Еще выразительнее подчеркивает умозрительный характер "мудрости" послесократовская и послеплатоновская философия. Аристотель, посвятивший категории σοφία обстоятельные рассуждения в своей "Метафизике" и определявший ее как "знание о причинах и источниках" и "знание о сущности", многократно подчеркивает, что чувственное восприятие не есть σοφία. Другой ученик Платона, Ксенократ, понимает "мудрость" как "знание о первопричинах и об умопостигаемой сущности" (ουσίαςνοητῆς), а возникшие в платоновском кружке "определения" — как "априорное (ανυπόθετος) знание, знание вечносущего, умозрительное знание причины сущего.
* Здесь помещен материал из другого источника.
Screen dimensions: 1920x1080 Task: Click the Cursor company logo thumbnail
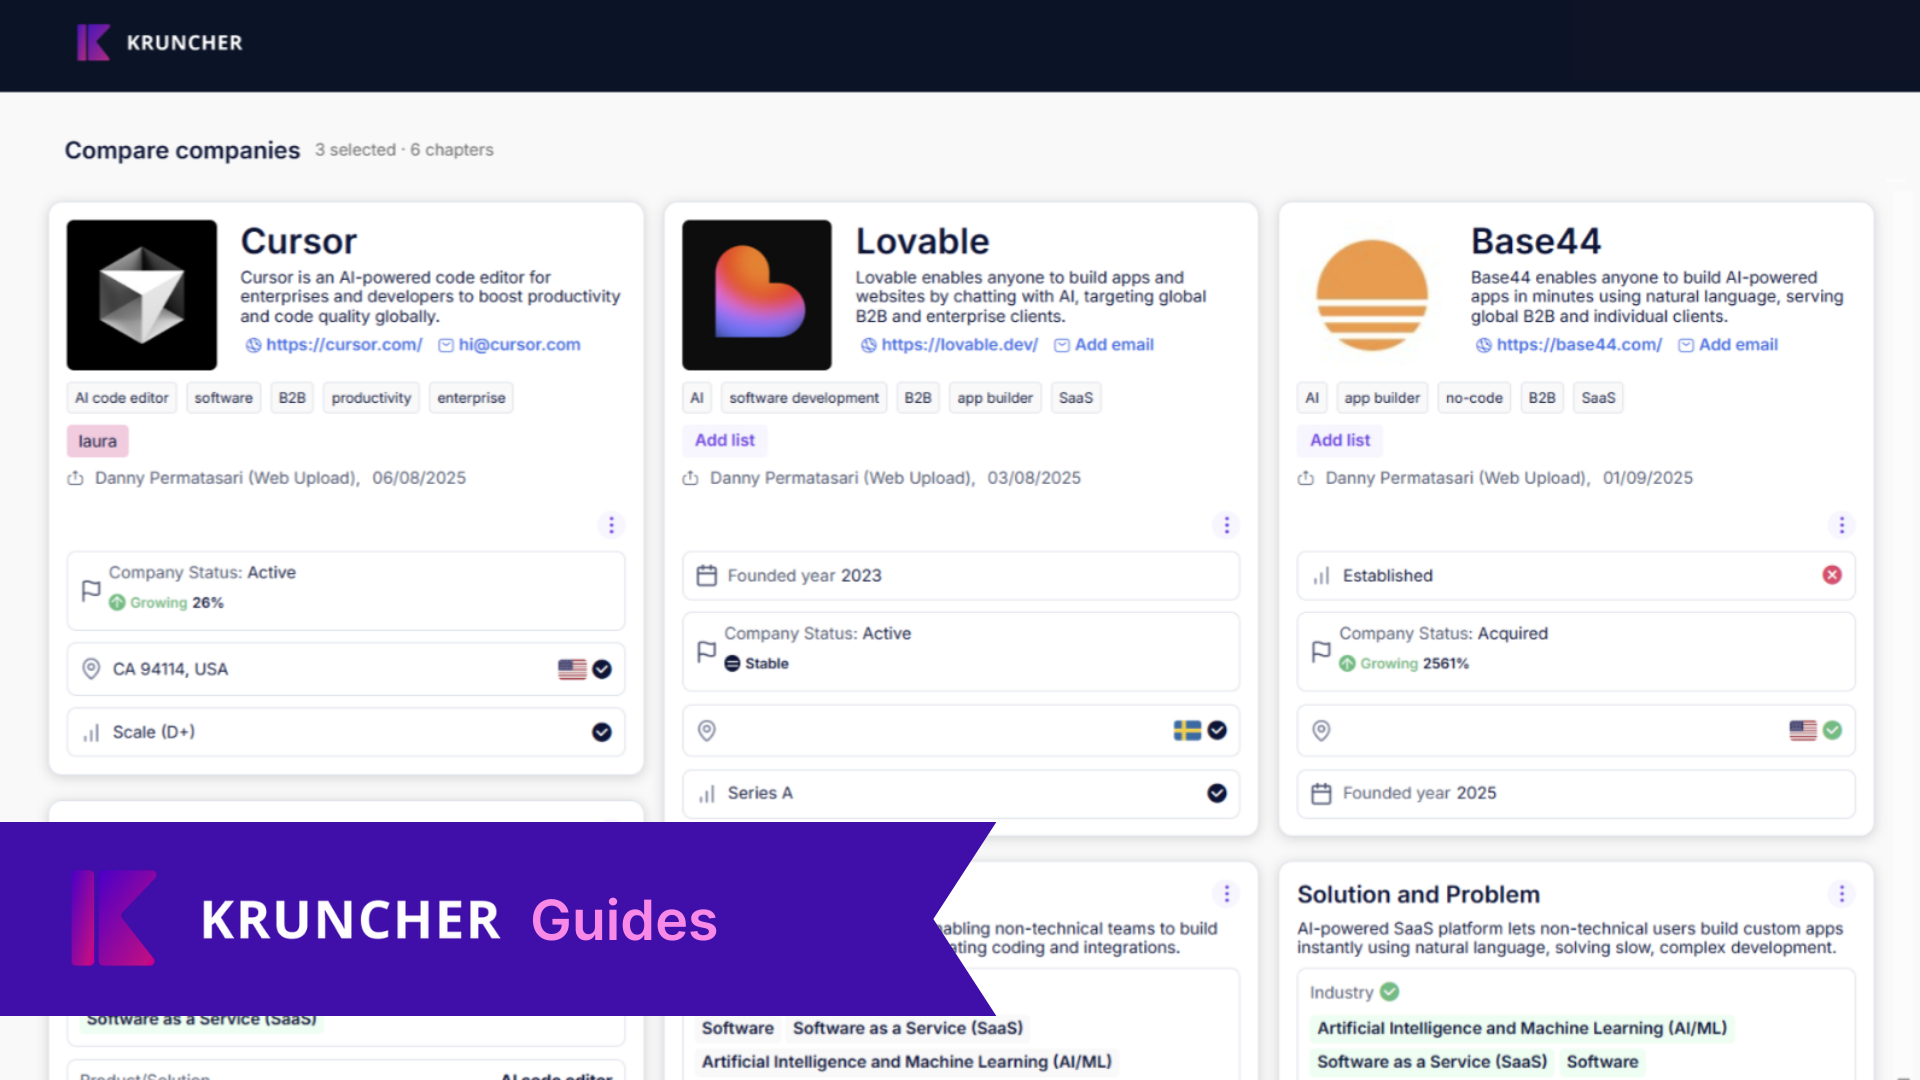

Здесь "мудрость" все еще остается свойством мудрого человека и характеризует познавательный процесс, хотя бы и сколь угодно антисенсуалистически понятый. Но как раз отсюда совершается поворот к иному пониманию "софии", уже не гносеологическому, а онтологическому. Ибо знанием платоновско-аристотелевской умопостигаемой сущности, мыслящей самое себя (νόησις της νοήσεως), очевидно, может обладать только она сама, и предикат мудрости, "софийности", может быть в настоящем смысле приложен только к ней.
Из субъекта этот предикат перемещается в объект, из человеческого ума — в бытие. Так, Платон заявляет, что σοφία "есть нечто великое и приличествующее лишь божеству", а потому познающий человек может, как поняли еще во времена Пифагора, претендовать лишь на имя любителя мудрости-софии, т. е. философа. Поздний комментатор Платона, неоплатоник Прокл Диадох (V век), облекает концепцию объективно-бытийственной мудрости в четкую формулу: в умозрительном порядке идей и чисел он усматривает "истинную мудрость (σοφία), которая есть знание самой себя и мудрость самой себя (της εαυτής σοφία), на самое себя направленная и самой себе сообщающая совершенство; а коль скоро там мыслящее, мыслимое и сама мысль едины, то число и мудрость также едины". Но эта же платоническая самодовлеющая "мудрость самой себя", покоящаяся внутри себя, с необходимостью выявляется вовне как σοφία космоса, сообщающая веществу меру, красоту и строй. И здесь круг замыкается: на высоком уровне идеалистического умозрения происходит возврат к изначальному, гомеровскому пониманию σοφία как предметной сноровки ремесленника, внедряющего форму в материал. Так, Платон называет мироустрояющее начало "Мастером", "Ремесленником" (буквальное значение слова δημιουργός, "демиург", которое было весьма ходовым и обыденным). "Всякий добрый мастер, — поясняет это словоупотребление Прокл, — владеет сродным ему материалом и сообщает веществу такой вид, какой захочет". И этот построяющий космос "Мастер" во время своей работы держит в уме некий "вечный образец" своей мудрости. Понятая как творчество, как реализация замысла, σοφία есть, по характеристике современного исследователя неоплатонической традиции, "живое тело навеки связанных и переходящих одно в другое силовых оформлений, идущих со дна неутомимой бездны сверхсущего одного, первоначала и источника, цельное событие смысла".